In this theory, wewill build a final model based on the effects of the combination ofCross attention,CLIP-L and T5XXLtested aboveand compare it with previous studies.

Table 3 shows the alignment evaluation results from T2I-CompBench.Theproposedmethod shows excellent performance in all areas, including attribute bindings, object relationships, and complex compositions. This indicates an increased ability to generate configurations, especially for color bindings. In particular,theproposedmethod outperforms SOTA in prior studies by more than 7%.

Human Evaluation

In Figure 4, we generated 100 images using both the proposed method and LDXL with standard prompts from PartiPrompt2 and asked people's preferences blindly after shuffling. A total of 3000 responses were received regarding visual quality vs. text reliability. The results showed that the proposed method emerged as the clearly superior choice.
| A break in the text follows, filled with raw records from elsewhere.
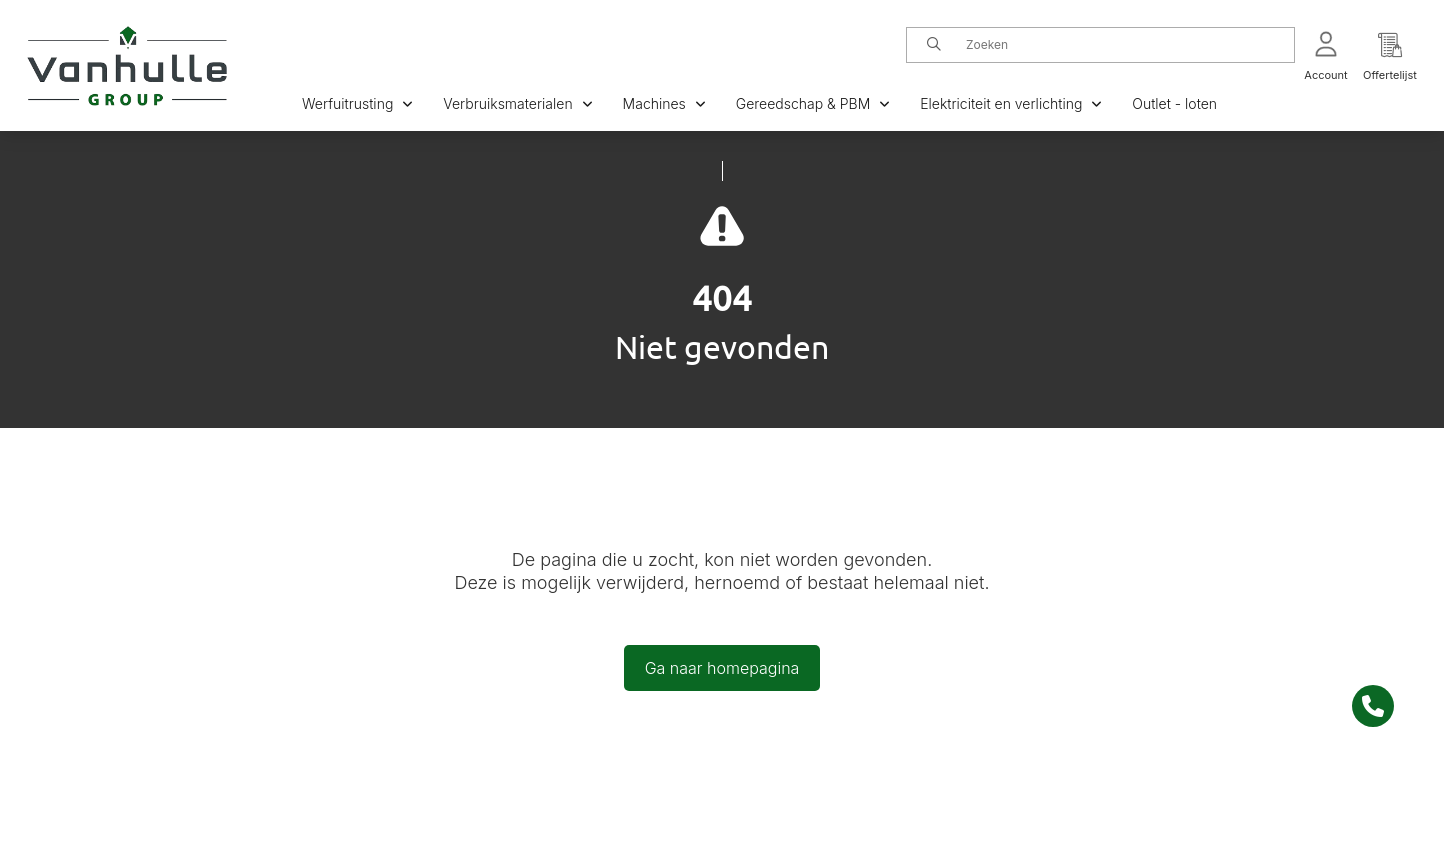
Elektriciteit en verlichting (1011, 103)
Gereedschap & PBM (813, 103)
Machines (664, 103)
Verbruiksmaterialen (517, 103)
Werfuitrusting (357, 103)
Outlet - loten (1174, 103)
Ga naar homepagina (722, 668)
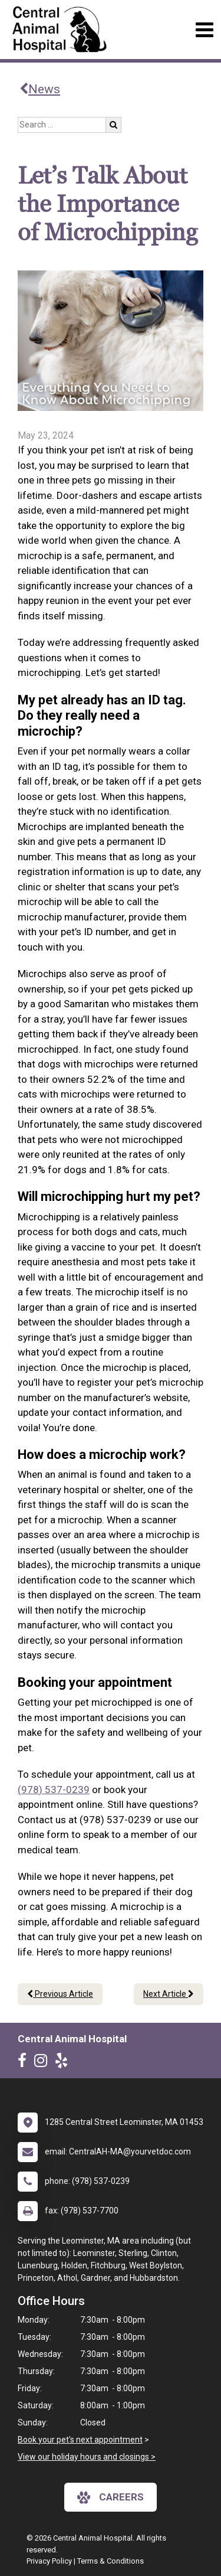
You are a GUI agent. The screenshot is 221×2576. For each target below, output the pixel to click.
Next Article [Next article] (168, 1994)
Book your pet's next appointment (80, 2439)
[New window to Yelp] (64, 2063)
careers (110, 2497)
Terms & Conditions (110, 2561)
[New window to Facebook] (25, 2063)
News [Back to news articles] (39, 89)
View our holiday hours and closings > (87, 2456)
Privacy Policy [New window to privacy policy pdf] (49, 2561)
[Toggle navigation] (204, 29)
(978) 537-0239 (54, 1789)
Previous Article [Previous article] (60, 1994)
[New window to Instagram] (43, 2063)
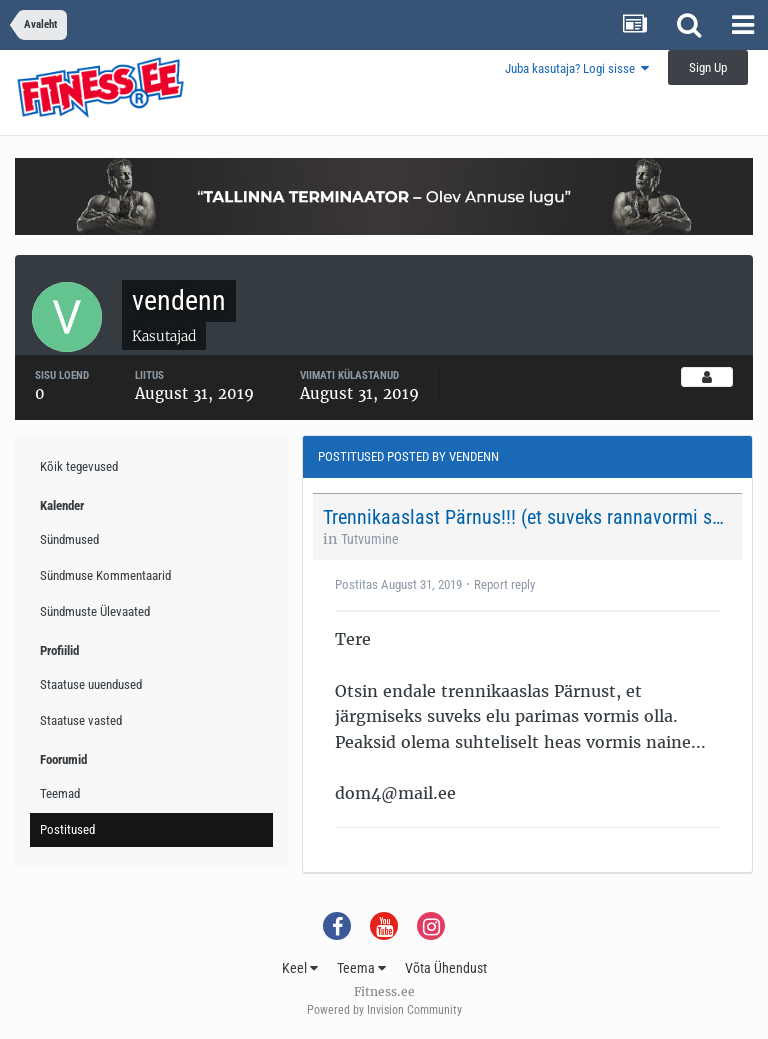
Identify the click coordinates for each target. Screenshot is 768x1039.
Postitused (67, 829)
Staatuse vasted (81, 720)
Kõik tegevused (79, 466)
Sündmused (69, 539)
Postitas (398, 584)
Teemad (60, 793)
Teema (361, 968)
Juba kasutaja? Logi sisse (577, 68)
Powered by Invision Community (384, 1010)
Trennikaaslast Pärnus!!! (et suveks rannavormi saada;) (526, 517)
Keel (300, 968)
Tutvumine (370, 539)
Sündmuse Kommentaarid (105, 575)
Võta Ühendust (446, 968)
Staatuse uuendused (91, 684)
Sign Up (708, 67)
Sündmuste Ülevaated (95, 611)
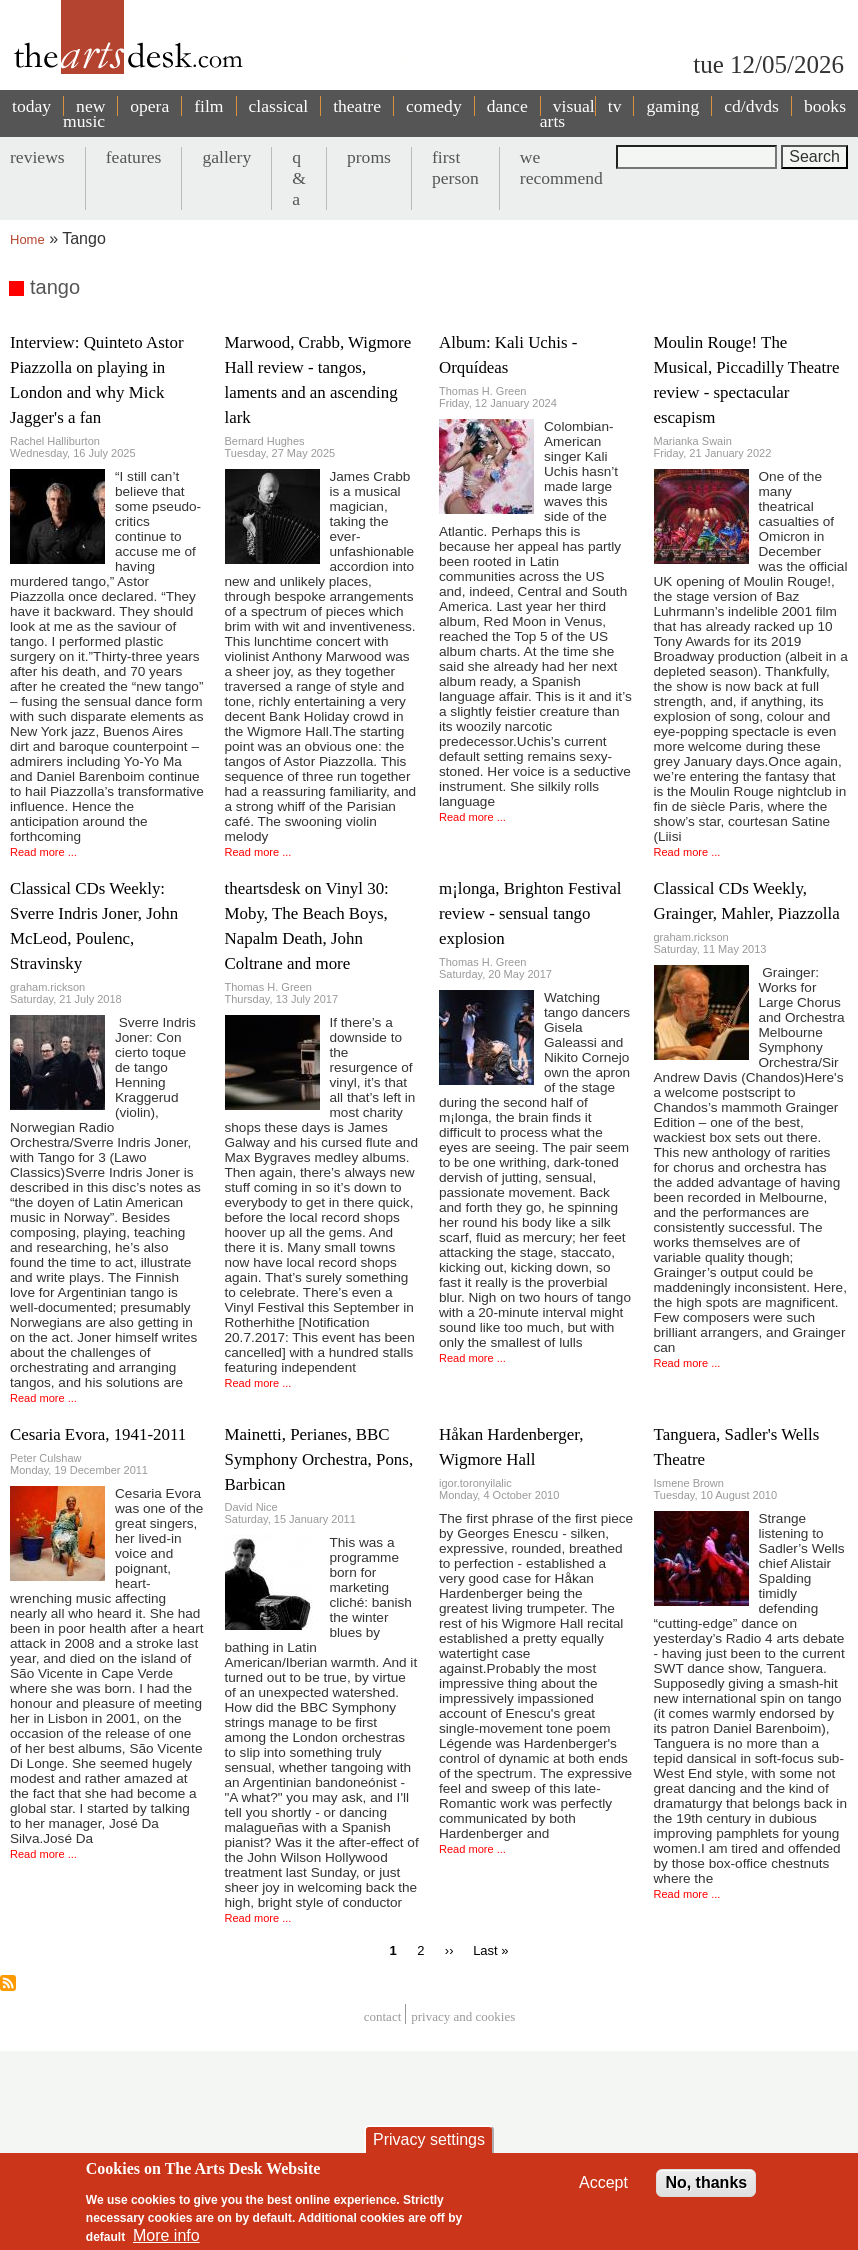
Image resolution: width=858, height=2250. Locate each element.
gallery (226, 157)
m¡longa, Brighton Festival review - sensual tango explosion (530, 913)
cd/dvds (751, 106)
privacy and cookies (463, 2016)
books (825, 106)
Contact (383, 2016)
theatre (357, 106)
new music (84, 113)
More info (166, 2238)
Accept (603, 2185)
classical (279, 106)
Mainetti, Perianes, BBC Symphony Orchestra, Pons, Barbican (319, 1459)
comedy (434, 106)
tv (615, 106)
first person (455, 167)
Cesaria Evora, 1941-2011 (98, 1434)
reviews (37, 157)
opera (149, 106)
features (134, 157)
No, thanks (706, 2185)
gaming (672, 106)
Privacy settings (429, 2142)
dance (507, 106)
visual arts (567, 113)
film (208, 106)
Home (27, 239)
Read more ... (43, 852)
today (31, 106)
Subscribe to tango (8, 1983)
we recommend (561, 167)
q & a (299, 178)
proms (369, 157)
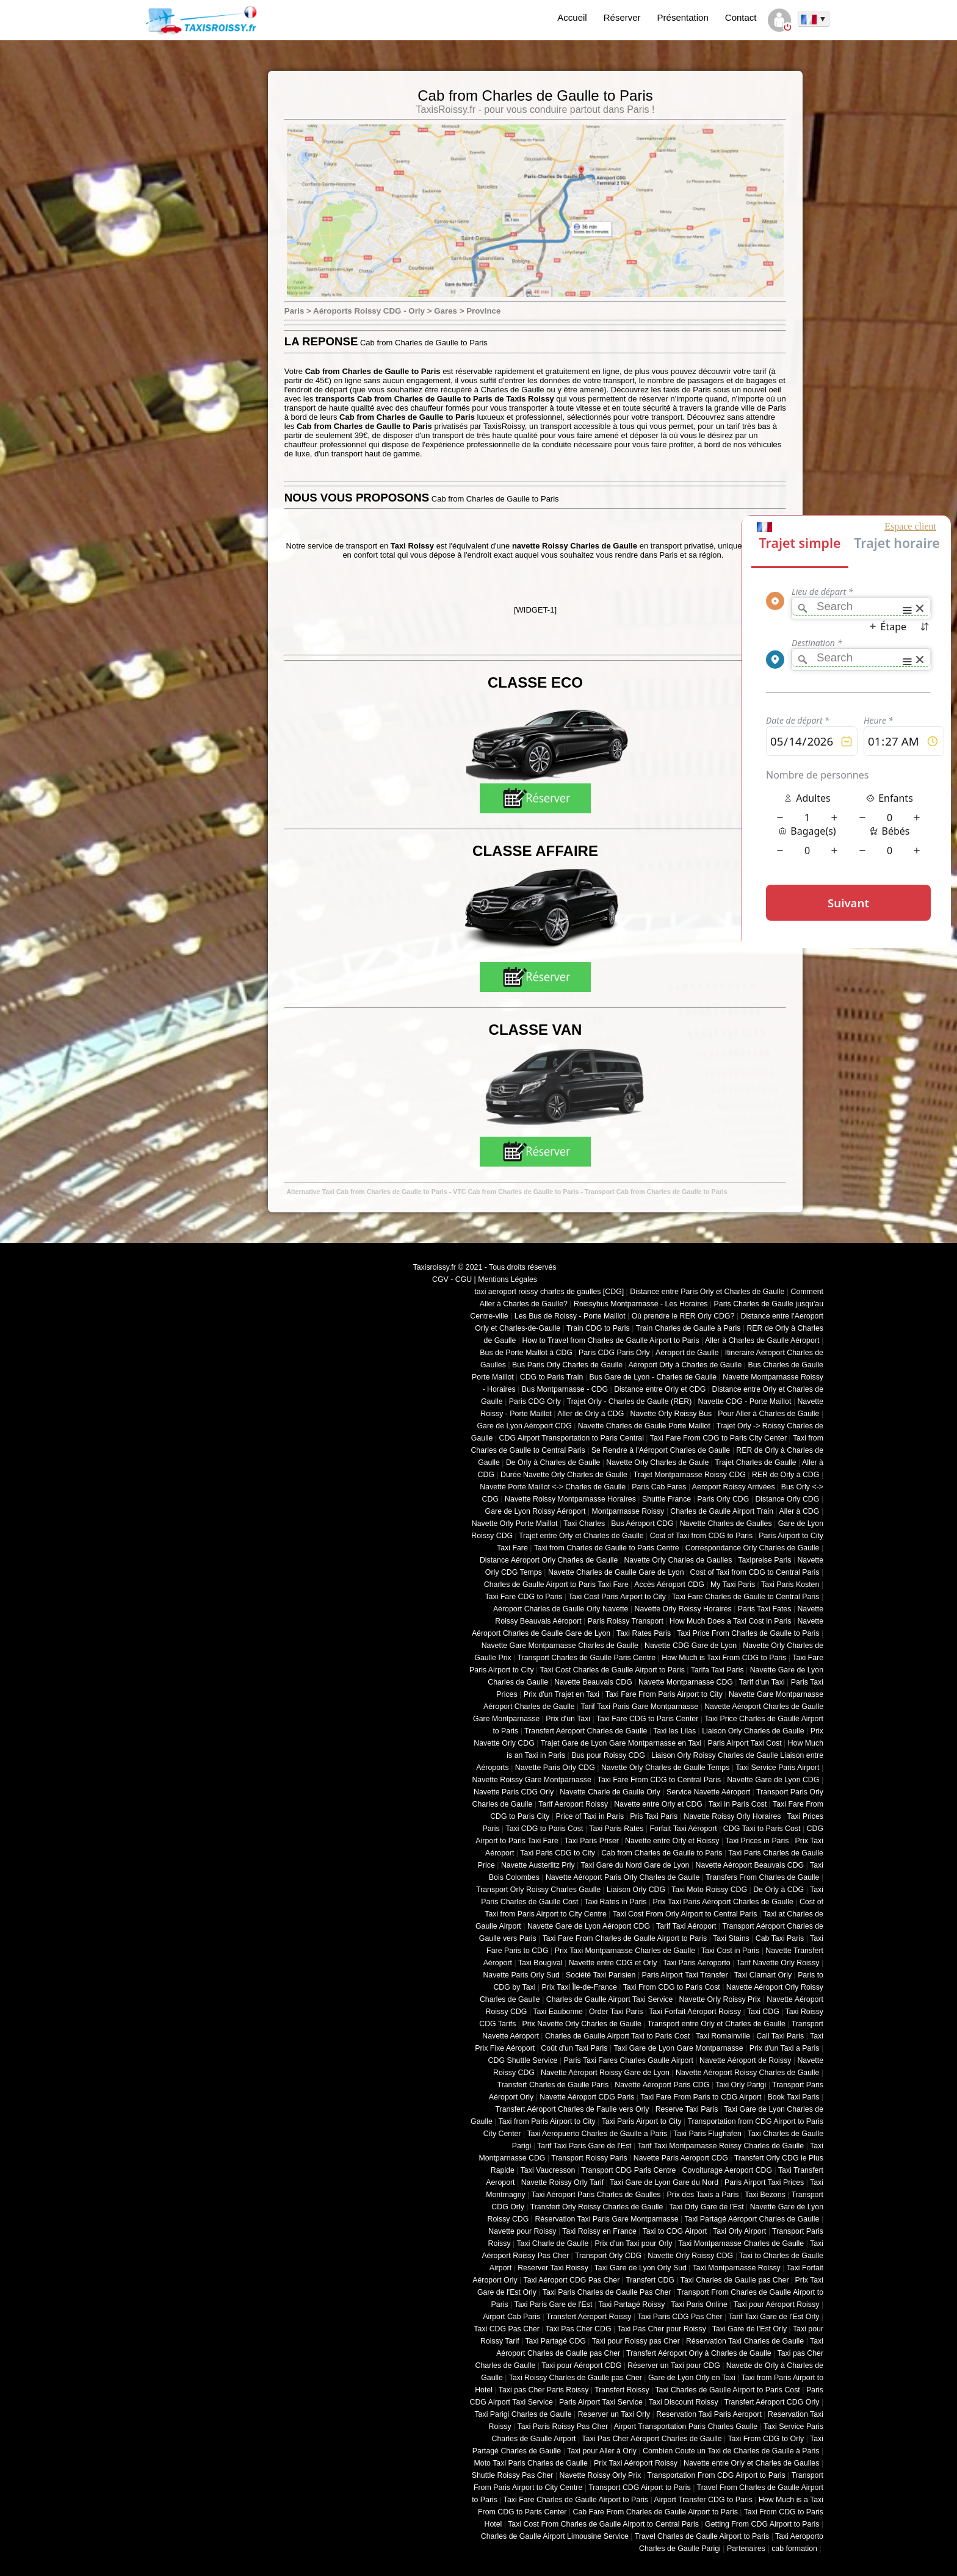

Text to video generation results

Figure 5: Example of video generation results.
Prompts used: "Teddy bear walking down 5th Avenue front view beautiful sunset," "A dog swimming," "A giant tortoise is making its way across the beach", and "A dolphin jumping out of the water".

In Figure 5 is the video generated by GenTron-T2V. It is not only visually impressive, but also shows a high quality of consistency in time. In particular, the proposed motion-free guidance is very effective with respect to the consistency of the generated video. As shown in Figure 6, when GenTron-T2V is integrated with MFG, there is a clear indication of a marked tendency to focus on the central object mentioned in the prompt. Specifically, that object is usually more detailed in the generated video, more prominent, occupies a central position, and is the visual focal point throughout the video frame.

Figure 6. experiment to test the effectiveness of motion-free guidance
Prompt: "A lion standing on a surfboard in the ocean in the sunset"

Summary

In this article, we introduced GenTron, a transformer-based diffusion model for image and video generation. By investigating text encoders, ways to integrate embedded text into the diffusion process, and proposing TempSelfAttn and motion-free guidance for video generation,GenTron outperforms the diffusion model SOTA in human evaluation as well as in general evaluation metrics. From these results, GenTroncan be expected to help bridge the gap in applying transformers to diffusion models and facilitate their widespread adoption in a variety of domains.